Metadata-Version: 2.4
Name: cartulary
Version: 0.2.0
Summary: Foreign keys for your Markdown docs: cross-document referential integrity, not just schema validation.
Author: Jason Horne
License: MIT
Keywords: markdown,schema,validation,frontmatter,referential-integrity,cross-references,linter,yaml,documentation
Classifier: Development Status :: 4 - Beta
Classifier: Intended Audience :: Developers
Classifier: License :: OSI Approved :: MIT License
Classifier: Programming Language :: Python :: 3
Classifier: Topic :: Text Processing :: Markup :: Markdown
Classifier: Topic :: Software Development :: Quality Assurance
Requires-Python: >=3.10
Description-Content-Type: text/markdown
License-File: LICENSE
Requires-Dist: marko>=2.2
Requires-Dist: PyYAML>=6.0
Provides-Extra: dev
Requires-Dist: pytest>=8; extra == "dev"
Dynamic: license-file

# cartulary

**Foreign keys for your Markdown docs: cross-document referential integrity, not just schema validation.**

`cartulary` validates a folder of Markdown files against a declarative YAML
schema. Plenty of tools check one file's frontmatter or heading structure;
cartulary's job is the part they don't: **referential integrity across the
whole set.** Declare a primary key, point `ref:` fields at it, and cartulary
resolves every cross-document reference, verifies the reciprocal link exists on
the other side, and flags dangling, malformed, and duplicate ids — across
*different document types* sharing one key namespace.

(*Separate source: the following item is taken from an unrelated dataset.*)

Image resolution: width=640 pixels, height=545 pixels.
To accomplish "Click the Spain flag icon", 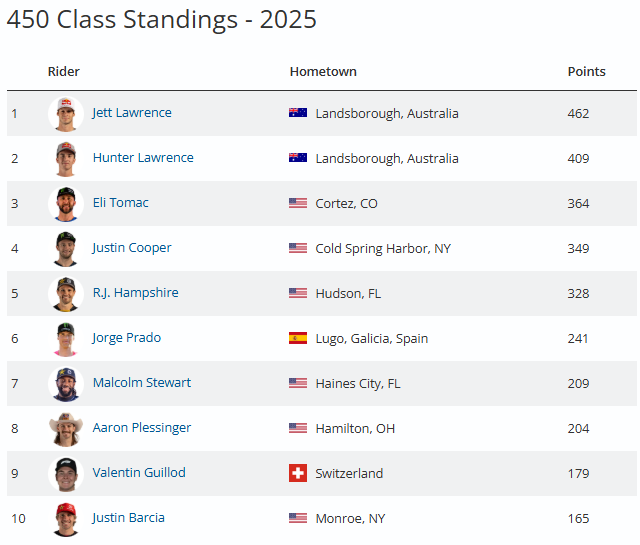I will pyautogui.click(x=298, y=339).
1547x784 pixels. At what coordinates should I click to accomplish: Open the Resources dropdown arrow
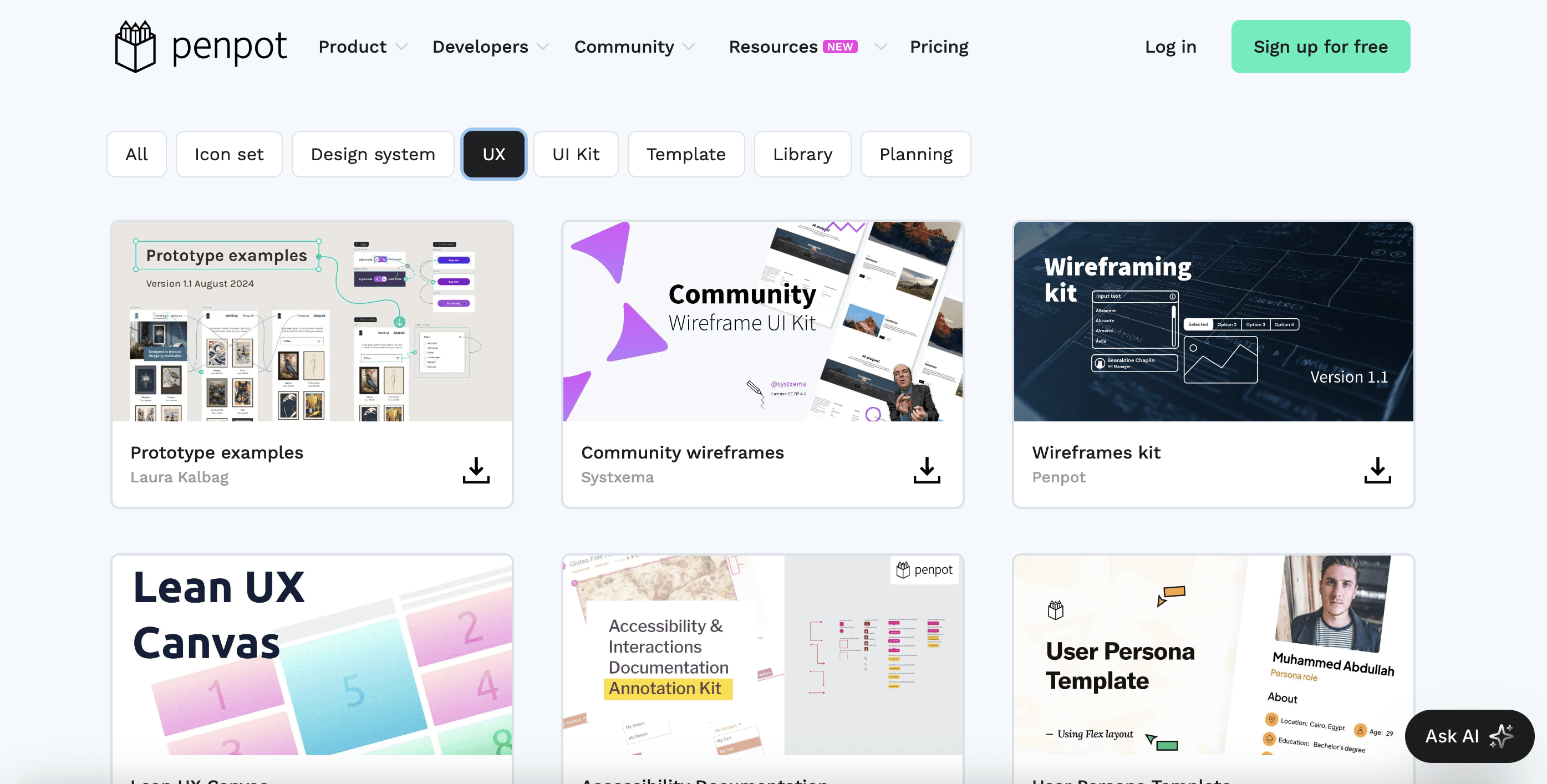point(881,47)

Think of it as *JSON Schema for an interlinked corpus of Markdown* — or, more
plainly, **foreign keys for your docs.**

> A *cartulary* is a medieval register that bound scattered charters into one
> cross-referenced, authoritative collection. This does the same for a folder
> of Markdown.

---

## Who it's for

- **Docs-as-code / knowledge bases** kept as plain Markdown in a repo, where
  pages reference each other (specs → ADRs, services → owners, terms → glossary)
  and you want CI to catch a broken or one-sided link.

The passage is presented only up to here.